Das Landgericht Köln hat in einer hier veröffentlichten Entscheidung einer Beschwerde gegen einen Auskunftsbeschluss im Zusammenhang mit den Streaming-Abmahnungen der Kanzlei U+C Rechtsanwälte den angegriffenen Auskunftsbeschluss aufgehoben.

Zur Begründung verwies das Gericht auf die unklare Sachlage im Bezug auf die Ermittlung der IP-Adressen der angeblichen Rechtsverletzer. Wie diese ermittelt worden seien, sei auch im Beschwerdeverfahren nicht erkennbar gewesen. Damit folgt die entscheidende Kammer der Auffassung jener Spruchkörper des Landgerichtes, die zuvor die beantragten Auskunftsbeschlüsse gerade nicht erlassen hatte.

Eine wesentliche Feststellung in der Entscheidung lässt aufhorchen:

“Unter anderem für die Frage, ob die im Anordnungsverfahren erlangten Erkenntnisse in einem etwaigen Folgeprozess einem Beweisverwertungsverbot unterliegen, ist es von nicht zu unterschätzender Bedeutung, ob der Anschlussinhaber auf eine noch im Anordnungsverfahren getroffene Beschwerdeentscheidung verweisen kann (OLG Köln, GRUR-RR 2011, 88, 89 f. – Gestattungsanordnung II).”

Grundsätzlich sind Beweisverwertungsverbote in Zivilprozessen eher selten gesehene Exoten. Da sind Rechtsmittel gegen Beschlüsse, die sich in der Hauptsache, wie hier durch Erteilung der Auskunft, bereits erledigt haben, häufig nicht mehr als geistige Befriedigung.

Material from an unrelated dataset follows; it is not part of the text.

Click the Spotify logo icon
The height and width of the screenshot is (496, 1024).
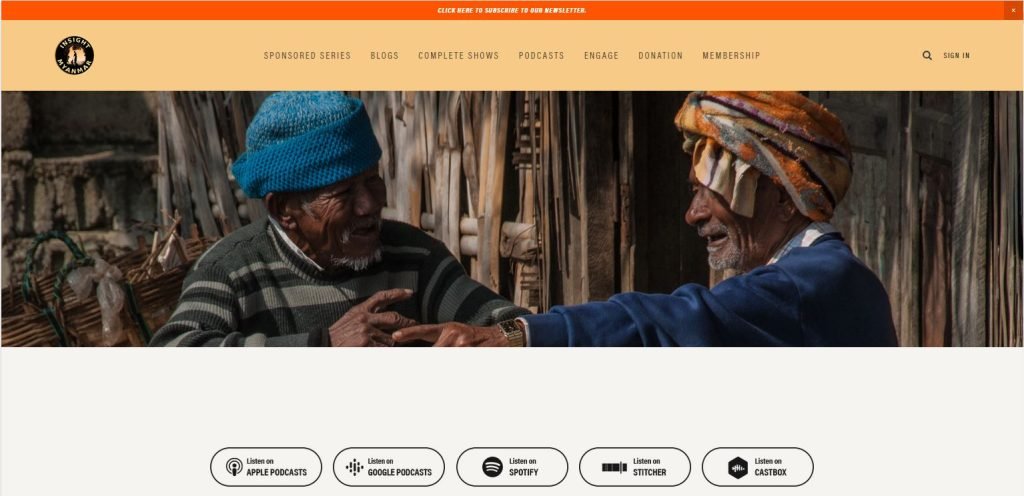tap(492, 467)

Sollte hier jedoch ein Beweisverwertungsverbot in Betracht kommen, so wäre dies vermutlich der Todesstoß für jedweden Versuch der Abmahner, noch Ansprüche gerichtlich geltend zu machen. Wobei wir so oder so nicht davon ausgehen, dass in diesen Angelegenheiten jemals Klageverfahren in Gang kommen werden.

Schließlich hat das Gericht folgerichtig die Kosten des Verfahrens dem Beschwerdegegner, also The Archive AG, auferlegt. Da diese zwischenzeitlich offenbar umfirmiert wurde, die Geschäftsleitung (zumindest teilweise) ausgetauscht wurde und das Unternehmen eh in der Schweiz ansässig ist, dürfte die Kostenentscheidung kaum praktische Relevanz haben.

Im Übrigen muss ausdrücklich auch darauf hingewiesen werden, dass ein eventuelles Beweisverbot nur dann greift, wenn der jeweilige Betroffene selbst eine entsprechende Beschwerde beim Landgericht Köln erhebt und auch in seiner Sache eine entsprechende Entscheidung ergeht. Eine Allgemeinverbindlichkeit der bereits getroffenen Entscheidung existiert nicht.